Implying that Liu Mao should act as his chauffeur.
“Drop Miss Ruan off first, then?”
“Mm.”
The three of them walked one ahead and two behind to the parking lot. Liu Mao’s Range Rover looked like it had just been waxed — gleaming from every angle.
He opened the front passenger door for Ruan Yu, but she paused.
In her mind, the front passenger seat occupied a very particular significance. Generally speaking, when she wrote novels, whether the female lead was willing to sit in the front seat of the male lead’s car was a reflection of whether she’d developed feelings for him.
The front passenger seat signified a kind of possession and belonging.
She wasn’t sure whether Liu Mao had intended it or not — but to avoid raising any unnecessary expectations, she stepped back and turned to Xu Huaisong standing behind her: “After you, Lawyer Xu?”
Xu Huaisong looked at her, then at Liu Mao, who had gone slightly stiff.
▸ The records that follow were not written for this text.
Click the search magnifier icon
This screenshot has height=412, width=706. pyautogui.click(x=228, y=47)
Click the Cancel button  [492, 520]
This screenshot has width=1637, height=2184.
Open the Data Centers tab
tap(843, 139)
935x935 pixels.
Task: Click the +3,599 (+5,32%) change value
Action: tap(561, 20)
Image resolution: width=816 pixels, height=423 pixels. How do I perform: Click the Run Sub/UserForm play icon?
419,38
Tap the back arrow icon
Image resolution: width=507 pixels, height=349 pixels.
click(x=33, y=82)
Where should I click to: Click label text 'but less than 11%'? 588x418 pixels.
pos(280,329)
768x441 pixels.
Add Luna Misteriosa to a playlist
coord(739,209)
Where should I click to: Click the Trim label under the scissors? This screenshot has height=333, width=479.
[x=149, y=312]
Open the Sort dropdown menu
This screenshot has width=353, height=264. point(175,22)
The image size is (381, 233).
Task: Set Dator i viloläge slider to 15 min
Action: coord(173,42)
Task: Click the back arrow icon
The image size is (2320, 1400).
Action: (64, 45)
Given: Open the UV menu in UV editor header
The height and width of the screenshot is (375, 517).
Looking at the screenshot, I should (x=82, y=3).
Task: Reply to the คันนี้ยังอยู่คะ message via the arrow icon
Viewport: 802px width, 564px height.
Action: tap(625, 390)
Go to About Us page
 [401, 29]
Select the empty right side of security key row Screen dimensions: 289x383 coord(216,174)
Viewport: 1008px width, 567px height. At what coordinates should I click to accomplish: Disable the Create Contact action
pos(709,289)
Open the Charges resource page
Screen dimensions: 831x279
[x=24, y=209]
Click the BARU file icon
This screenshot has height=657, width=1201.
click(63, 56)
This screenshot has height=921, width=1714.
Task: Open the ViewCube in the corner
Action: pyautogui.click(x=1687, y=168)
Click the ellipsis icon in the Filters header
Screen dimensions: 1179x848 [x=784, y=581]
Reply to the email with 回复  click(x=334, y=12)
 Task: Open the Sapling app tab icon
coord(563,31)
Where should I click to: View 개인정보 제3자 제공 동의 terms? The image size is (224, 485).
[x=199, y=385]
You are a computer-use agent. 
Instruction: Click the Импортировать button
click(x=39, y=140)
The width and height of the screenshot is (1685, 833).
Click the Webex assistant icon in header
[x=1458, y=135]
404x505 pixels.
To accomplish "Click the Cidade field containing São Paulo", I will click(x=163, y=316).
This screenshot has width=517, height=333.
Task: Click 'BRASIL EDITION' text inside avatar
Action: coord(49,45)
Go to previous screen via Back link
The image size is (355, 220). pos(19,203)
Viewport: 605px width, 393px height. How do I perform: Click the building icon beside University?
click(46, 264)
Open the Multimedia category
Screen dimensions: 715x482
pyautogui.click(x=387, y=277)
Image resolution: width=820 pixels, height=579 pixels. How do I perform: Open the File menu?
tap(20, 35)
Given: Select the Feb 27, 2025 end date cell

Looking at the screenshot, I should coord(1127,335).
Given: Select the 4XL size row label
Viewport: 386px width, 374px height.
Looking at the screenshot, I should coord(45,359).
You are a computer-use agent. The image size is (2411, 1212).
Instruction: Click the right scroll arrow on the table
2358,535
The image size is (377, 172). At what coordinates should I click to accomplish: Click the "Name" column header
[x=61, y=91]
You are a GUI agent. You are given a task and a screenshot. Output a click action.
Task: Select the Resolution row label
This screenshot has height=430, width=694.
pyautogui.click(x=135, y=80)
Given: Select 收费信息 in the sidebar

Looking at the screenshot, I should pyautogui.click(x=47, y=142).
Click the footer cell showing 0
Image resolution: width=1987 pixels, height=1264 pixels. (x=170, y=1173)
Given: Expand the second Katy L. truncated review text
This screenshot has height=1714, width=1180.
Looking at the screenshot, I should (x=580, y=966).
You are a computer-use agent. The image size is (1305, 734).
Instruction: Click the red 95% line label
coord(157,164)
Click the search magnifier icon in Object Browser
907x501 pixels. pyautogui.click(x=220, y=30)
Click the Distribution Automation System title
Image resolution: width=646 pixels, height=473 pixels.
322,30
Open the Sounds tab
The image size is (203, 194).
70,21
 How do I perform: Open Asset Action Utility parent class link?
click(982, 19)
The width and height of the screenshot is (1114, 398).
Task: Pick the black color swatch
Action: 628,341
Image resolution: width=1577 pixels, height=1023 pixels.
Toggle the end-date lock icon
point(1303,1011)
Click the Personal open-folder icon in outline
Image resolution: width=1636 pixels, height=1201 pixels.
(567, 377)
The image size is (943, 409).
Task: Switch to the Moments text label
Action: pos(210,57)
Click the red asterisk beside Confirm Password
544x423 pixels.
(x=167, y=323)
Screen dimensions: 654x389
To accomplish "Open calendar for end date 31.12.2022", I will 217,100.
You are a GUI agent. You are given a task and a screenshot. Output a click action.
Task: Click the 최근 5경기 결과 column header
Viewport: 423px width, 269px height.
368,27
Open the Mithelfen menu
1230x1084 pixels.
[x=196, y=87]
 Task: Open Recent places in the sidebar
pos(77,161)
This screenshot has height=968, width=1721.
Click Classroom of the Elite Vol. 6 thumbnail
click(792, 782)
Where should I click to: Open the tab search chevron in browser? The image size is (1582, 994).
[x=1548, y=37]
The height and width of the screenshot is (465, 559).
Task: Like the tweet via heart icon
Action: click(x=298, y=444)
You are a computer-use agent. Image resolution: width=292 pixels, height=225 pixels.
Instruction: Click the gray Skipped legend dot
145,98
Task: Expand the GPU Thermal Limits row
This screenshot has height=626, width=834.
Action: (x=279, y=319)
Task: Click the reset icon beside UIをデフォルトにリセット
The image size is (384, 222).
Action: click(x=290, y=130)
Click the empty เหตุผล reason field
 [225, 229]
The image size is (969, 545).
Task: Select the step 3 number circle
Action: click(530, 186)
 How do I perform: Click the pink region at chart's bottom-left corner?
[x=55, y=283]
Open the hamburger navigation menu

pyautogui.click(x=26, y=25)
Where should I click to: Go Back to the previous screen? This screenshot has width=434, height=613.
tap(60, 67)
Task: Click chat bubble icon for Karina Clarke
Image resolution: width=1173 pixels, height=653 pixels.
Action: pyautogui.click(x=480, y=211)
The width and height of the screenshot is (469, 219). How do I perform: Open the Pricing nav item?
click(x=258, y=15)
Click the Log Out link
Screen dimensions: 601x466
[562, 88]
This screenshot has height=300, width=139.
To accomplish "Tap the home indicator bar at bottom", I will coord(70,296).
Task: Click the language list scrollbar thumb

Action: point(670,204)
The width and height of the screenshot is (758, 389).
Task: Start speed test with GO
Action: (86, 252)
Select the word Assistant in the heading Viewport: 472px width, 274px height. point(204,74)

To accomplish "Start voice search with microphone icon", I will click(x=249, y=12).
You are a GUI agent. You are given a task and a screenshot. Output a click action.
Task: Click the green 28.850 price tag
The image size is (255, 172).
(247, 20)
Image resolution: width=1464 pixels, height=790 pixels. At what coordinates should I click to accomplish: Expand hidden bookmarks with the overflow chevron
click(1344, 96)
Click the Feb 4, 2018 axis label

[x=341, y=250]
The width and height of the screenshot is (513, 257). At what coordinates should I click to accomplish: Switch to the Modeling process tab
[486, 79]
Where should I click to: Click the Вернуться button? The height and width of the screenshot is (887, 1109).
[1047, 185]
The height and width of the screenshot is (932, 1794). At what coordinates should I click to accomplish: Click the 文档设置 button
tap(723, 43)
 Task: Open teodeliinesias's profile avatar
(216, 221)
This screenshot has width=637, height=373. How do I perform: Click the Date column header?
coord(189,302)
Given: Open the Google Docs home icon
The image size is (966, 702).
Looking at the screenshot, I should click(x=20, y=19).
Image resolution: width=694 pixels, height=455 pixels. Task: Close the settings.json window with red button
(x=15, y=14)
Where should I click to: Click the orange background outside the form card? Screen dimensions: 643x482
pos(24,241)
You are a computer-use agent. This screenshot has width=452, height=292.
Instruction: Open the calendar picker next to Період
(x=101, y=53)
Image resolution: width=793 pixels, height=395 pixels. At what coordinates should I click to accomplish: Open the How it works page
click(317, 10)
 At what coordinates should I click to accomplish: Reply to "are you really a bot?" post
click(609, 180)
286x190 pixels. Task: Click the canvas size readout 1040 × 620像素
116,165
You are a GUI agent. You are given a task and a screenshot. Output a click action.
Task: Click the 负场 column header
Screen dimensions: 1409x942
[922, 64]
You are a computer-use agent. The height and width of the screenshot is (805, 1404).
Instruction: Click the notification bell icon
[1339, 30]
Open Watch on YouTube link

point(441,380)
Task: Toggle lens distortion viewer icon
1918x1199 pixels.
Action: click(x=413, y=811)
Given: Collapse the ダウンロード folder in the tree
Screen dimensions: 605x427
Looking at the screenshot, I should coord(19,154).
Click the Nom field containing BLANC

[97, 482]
The corner of his mouth curved. He mouthed silently: Thank you, Lawyer Liu. Then he instantly returned to his cold expression and settled into the front passenger seat.
Ruan Yu had already turned toward the back seat and hadn’t noticed his little gesture at all.
Liu Mao, watching from an omniscient vantage point, felt his cheeks twitch.
As the car slowly pulled out of the parking lot, Ruan Yu hesitated before saying: “Lawyer Liu, I’m not heading back to my apartment — could we go to a friend’s place instead?”
At that, both people in the front seats seemed to go still at the same time. Thinking she’d made too much of an ask, she hurried to explain: “It won’t take up your time — it’s actually closer.”
Liu Mao quickly smiled. “No problem at all. Send me the address on WeChat.”
Ruan Yu forwarded the location pin.
For the rest of the drive, all three sat in silence. Only the gentle voice of the navigation system rang out at intervals: “In six hundred meters, turn left onto…”
They hit a red light. Liu Mao loosened his grip on the steering wheel and glanced over at Xu Huaisong on his right.
Xu Huaisong noticed, and looked back at him, giving a faint upward tilt of his chin.
Liu Mao looked again, frowning slightly — then he saw Xu Huaisong extend a fist in the smallest possible motion, imperceptible to anyone in the back seat.
He took a breath, glanced in the rearview mirror and saw Ruan Yu’s gaze resting on the window outside — she wasn’t watching them. He mouthed: Rock. Scissors. Paper.
On “paper,” he threw scissors. Xu Huaisong held his fist.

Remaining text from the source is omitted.